This paper presents an experimental investigation of a propeller operating at low Reynolds numbers and provides insights into the role of aerodynamic flow features on both propeller performances and noise generation. A propeller operating at a tip Reynolds number regime of $4.3\times {10}^4-4.38\times {10}^4$ is tested in an anechoic wind tunnel at an advance ratio ranging from 0 to 0.6. Noise is measured by means of a microphone array, while aerodynamic forces are measured with load and torque cells. Oil-flow visualizations are used to show the flow patterns on the blade surface, whereas phase-locked stereoscopic particle image velocimetry (PIV) measurements are carried out to analyze the flow at 60% of the blade radius. The pressure field around the blade section has been computed from the PIV velocity data. Results reveal a complex flowfield with the appearance of a laminar separation bubble at the suction side of the blade. The separation bubble moves toward the leading edge and reduces in size as the advance ratio decreases. At an advance ratio equal to 0.6, the flowfield is characterized by a laminar separation without reattachment. This causes vortex shedding responsible for a high-frequency hump in the far-field noise spectra.

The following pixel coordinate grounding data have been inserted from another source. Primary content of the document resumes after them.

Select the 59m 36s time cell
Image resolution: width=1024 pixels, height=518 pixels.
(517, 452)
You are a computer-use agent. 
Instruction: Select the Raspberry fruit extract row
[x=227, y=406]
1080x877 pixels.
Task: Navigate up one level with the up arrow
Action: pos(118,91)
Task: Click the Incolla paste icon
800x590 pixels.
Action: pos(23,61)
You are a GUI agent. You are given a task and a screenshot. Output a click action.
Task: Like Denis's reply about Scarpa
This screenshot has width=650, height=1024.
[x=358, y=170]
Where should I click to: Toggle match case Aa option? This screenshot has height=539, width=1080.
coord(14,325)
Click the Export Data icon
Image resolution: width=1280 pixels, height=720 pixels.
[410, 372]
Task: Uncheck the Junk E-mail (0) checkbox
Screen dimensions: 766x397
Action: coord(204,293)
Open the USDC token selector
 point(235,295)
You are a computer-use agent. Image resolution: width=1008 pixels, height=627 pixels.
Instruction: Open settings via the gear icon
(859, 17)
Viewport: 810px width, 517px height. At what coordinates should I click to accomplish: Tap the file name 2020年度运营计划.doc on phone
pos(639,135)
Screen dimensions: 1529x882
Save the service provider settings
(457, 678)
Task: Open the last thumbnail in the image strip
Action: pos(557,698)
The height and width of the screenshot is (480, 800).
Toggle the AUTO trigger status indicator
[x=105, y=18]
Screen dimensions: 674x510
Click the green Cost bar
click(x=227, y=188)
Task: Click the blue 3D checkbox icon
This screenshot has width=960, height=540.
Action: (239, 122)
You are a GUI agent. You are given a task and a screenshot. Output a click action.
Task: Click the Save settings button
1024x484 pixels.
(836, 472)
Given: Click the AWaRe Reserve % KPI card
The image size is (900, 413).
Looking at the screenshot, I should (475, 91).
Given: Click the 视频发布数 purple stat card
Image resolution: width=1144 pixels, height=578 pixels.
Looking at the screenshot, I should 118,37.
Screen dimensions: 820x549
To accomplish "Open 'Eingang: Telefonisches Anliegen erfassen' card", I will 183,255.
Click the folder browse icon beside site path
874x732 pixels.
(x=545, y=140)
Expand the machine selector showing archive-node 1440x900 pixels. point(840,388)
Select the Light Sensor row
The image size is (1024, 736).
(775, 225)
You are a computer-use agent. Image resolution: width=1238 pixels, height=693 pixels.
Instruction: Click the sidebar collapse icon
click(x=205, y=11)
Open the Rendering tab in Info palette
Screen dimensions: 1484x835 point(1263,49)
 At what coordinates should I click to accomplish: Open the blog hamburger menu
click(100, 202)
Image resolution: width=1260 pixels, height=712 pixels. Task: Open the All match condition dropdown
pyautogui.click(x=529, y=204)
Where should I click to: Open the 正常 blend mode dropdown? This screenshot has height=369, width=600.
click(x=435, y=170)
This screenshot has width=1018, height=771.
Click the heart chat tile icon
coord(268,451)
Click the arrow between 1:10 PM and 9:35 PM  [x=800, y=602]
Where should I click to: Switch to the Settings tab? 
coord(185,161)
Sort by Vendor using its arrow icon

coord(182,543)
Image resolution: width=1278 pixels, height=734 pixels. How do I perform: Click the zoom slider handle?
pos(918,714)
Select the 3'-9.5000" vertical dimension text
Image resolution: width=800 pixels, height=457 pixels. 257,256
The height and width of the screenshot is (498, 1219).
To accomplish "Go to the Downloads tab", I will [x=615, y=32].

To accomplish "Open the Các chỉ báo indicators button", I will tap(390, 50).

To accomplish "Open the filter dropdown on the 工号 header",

本文介绍了在低雷诺数下运行的螺旋桨的实验研究，并提供了对空气动力学流动特征对螺旋桨性能和噪声产生的作用的见解。在尖端雷诺数制度下运行的螺旋桨$4.3\times {10}^4-4.38\times {10}^4$在消声风洞中以 0 到 0.6 的超前比进行测试。噪音是通过麦克风阵列测量的，而空气动力是通过负载和扭矩传感器测量的。油流可视化用于显示叶片表面的流动模式，而锁相立体粒子图像测速 (PIV) 测量用于分析叶片半径 60% 处的流动。叶片部分周围的压力场已根据 PIV 速度数据计算得出。结果揭示了一个复杂的流场，在叶片的吸力侧出现层流分离气泡。分离气泡向前缘移动并随着前进比减小而尺寸减小。在推进比等于 0.6 时，流场的特点是层流分离而不会重新附着。